▶ Document section

START

In my decade of writing about stupid investments, I’ve often been asked this question by readers: “How do I become a smart investor?”
I can answer that question for average investors in three sentences, totaling just eight words: Know yourself. Understand what you’re buying. Be careful.
If you follow those instructions, it’s hard to make big investment mistakes.
The second most common question is tougher to answer, because it concerns what a stupid investment looks like and how to spot one. There’s something of an art to this. Two years ago at a big industry conference, when I told a friend I was hunting for column fodder, he asked how I would find it. I told him I would wander until I smelled it and stop when I stepped in it.
Today, I want to leave you with an enhanced sense of smell.
Since early in 2003, my Stupid Investment of the Week column has examined the conditions and characteristics that lead average investors to choices that are less than ideal. Since no one sets out to make poor decisions and buy something lousy, the idea here typically was to deconstruct the case for purchasing an investment and highlighting its potential for going wrong.
Bad investments -- and the problems that lead to them -- aren’t going anywhere. The investments I’ve examined over the past decade have ranged from good companies that, for a time, were bad stocks to inherently, irrevocably flawed investment products -- and seemingly everything in between. While more than 20% of the investments I've covered are gone now, some live on, and probably will forever, kind of like investment cockroaches, always there to feed on investors who are sloppy in their financial housekeeping. And for every stupid investment that disappeared, at least one new concept or issue has stepped in to fill the void.

END

List the instructions the investing text gives for becoming a smart investor. The entries after this sentence aren't needed.

▶ Record set
START

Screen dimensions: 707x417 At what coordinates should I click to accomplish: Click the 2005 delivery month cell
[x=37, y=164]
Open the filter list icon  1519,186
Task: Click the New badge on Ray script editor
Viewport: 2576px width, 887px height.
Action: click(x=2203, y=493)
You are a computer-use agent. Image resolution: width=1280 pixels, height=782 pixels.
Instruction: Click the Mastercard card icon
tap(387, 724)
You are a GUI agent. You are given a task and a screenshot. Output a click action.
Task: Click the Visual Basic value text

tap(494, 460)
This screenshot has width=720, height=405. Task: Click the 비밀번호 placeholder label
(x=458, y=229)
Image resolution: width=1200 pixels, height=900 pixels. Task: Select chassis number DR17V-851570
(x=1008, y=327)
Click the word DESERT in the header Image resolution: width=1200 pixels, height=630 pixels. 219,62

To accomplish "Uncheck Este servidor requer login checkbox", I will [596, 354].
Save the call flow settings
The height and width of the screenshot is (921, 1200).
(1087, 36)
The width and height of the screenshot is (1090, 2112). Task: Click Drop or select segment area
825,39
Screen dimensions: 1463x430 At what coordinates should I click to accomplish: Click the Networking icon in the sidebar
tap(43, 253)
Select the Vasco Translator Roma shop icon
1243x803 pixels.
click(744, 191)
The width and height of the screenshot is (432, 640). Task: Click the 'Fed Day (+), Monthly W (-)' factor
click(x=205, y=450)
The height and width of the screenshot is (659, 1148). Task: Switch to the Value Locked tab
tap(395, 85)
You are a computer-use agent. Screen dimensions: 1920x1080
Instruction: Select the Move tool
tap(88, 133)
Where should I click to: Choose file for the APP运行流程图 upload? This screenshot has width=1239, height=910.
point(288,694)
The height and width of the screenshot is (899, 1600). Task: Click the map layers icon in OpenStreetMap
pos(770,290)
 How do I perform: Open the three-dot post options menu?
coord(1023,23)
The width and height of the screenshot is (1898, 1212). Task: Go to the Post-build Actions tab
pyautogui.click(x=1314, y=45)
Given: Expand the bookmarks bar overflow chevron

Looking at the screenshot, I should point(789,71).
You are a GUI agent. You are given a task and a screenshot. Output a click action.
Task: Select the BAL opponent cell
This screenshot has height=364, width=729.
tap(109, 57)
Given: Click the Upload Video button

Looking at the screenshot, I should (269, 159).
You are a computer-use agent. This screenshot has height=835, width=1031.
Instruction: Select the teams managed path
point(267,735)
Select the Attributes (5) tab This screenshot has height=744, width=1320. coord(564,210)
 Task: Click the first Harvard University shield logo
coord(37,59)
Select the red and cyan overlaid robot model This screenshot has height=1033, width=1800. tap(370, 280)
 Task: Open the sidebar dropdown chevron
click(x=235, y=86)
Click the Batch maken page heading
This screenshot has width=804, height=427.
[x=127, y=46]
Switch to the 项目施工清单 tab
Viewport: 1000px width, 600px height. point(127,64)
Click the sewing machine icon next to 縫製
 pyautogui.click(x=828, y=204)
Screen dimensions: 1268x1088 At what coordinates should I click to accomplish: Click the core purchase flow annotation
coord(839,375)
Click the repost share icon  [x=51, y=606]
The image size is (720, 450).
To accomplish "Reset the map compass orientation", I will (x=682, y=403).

END

▶ Correct answer
Know yourself.
Understand what you're buying.
Be careful.